Work in progress – one of the Lonely Town boxes. Photo: Katherine Greening

Anstee Bridge supports Year 10 and Year 11 students in Kingston schools who are experiencing mental health and social difficulties, encouraging them to build confidence and resilience through creative projects.

Students who are struggling at school can also access tutoring and careers mentoring, while assistant Laura Jarvis offers support with college applications.

Jarvis said that the Covid-19 pandemic and lockdowns negatively affected the resilience of many young people.

She said: “For some children, I think it was a good thing being at home, away from the pressures of life. But the problem is, it’s all still there on the other side.”

The students have also collaborated with community drama company Bounce Theatre to produce a script, which they will perform alongside the installation.

Gloria the zebra, Anstee Bridge’s unofficial mascot. Photo: Emma Curzon

Greening, who explained that creative activities had helped her get through her own difficult childhood, said: “Often [young people] feel, especially when they may be quite low, or there are personal tragedies in their lives or they’re struggling at school, that no-one cares.

“So one of my main aims is to make them feel belonging – that the theatre is theirs, the market square’s theirs, it’s all there for them. And I think the community wants that as well.”

Volunteer Beth Hems-Browne, a final-year criminology and forensic psychology student at Kingston University, said that Anstee Bridge was like a big family.
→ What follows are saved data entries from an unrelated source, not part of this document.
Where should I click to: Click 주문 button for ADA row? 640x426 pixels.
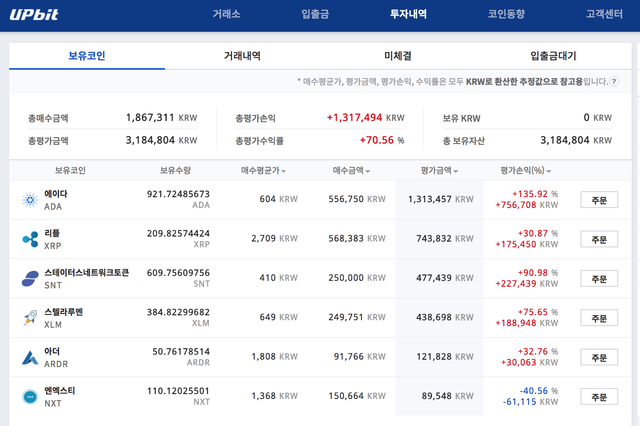[599, 200]
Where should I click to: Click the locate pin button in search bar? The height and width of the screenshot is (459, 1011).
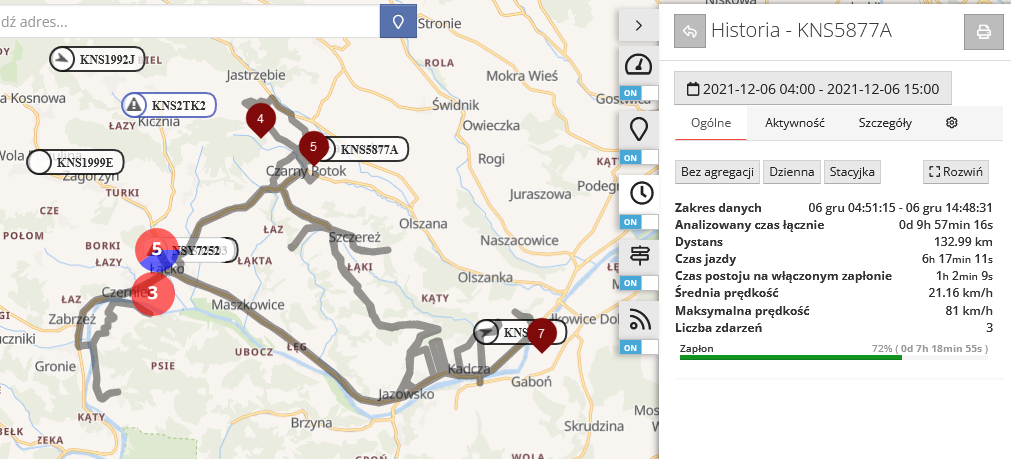(x=398, y=21)
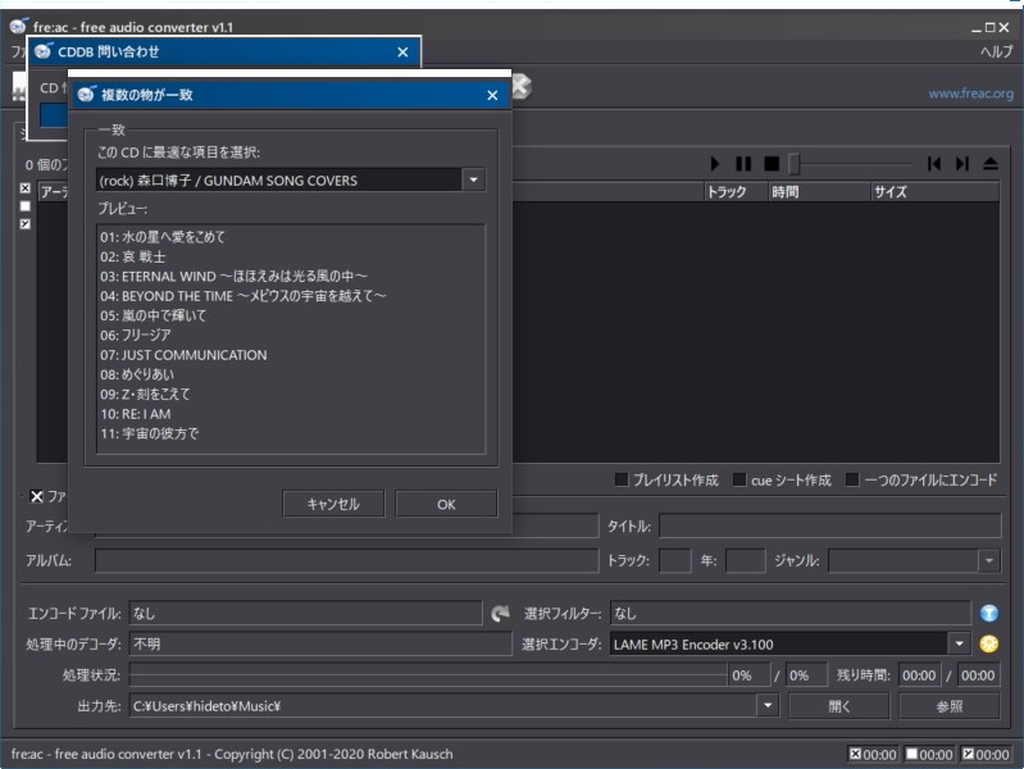Open the ファイル menu
1024x769 pixels.
18,47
She said: “When they brought me in Katherine said, ‘I’m your mum, and Laura’s your dad’, because my home [in Norfolk] was really far away.

“So they said, ‘We’ll be your uni parents.’ They’re so nice.”

Past artworks made by Anstee Bridge students. Photo: Emma Curzon

Later this year, Anstee Bridge students will work with a surrealist artist to paint the mental health assessment wards at Kingston Hospital’s A&E department. The results will be unveiled in January 2023.

Greening said: “Hopefully, when someone does go there in a mental health crisis, maybe they’ll find the walls just a bit comforting, knowing that it’s made with our love.”

The Lonely Town Installation will be exhibited on Thursday, March 31 from 6 pm to 7:30 pm at Teddington School in Broom Road, Teddington.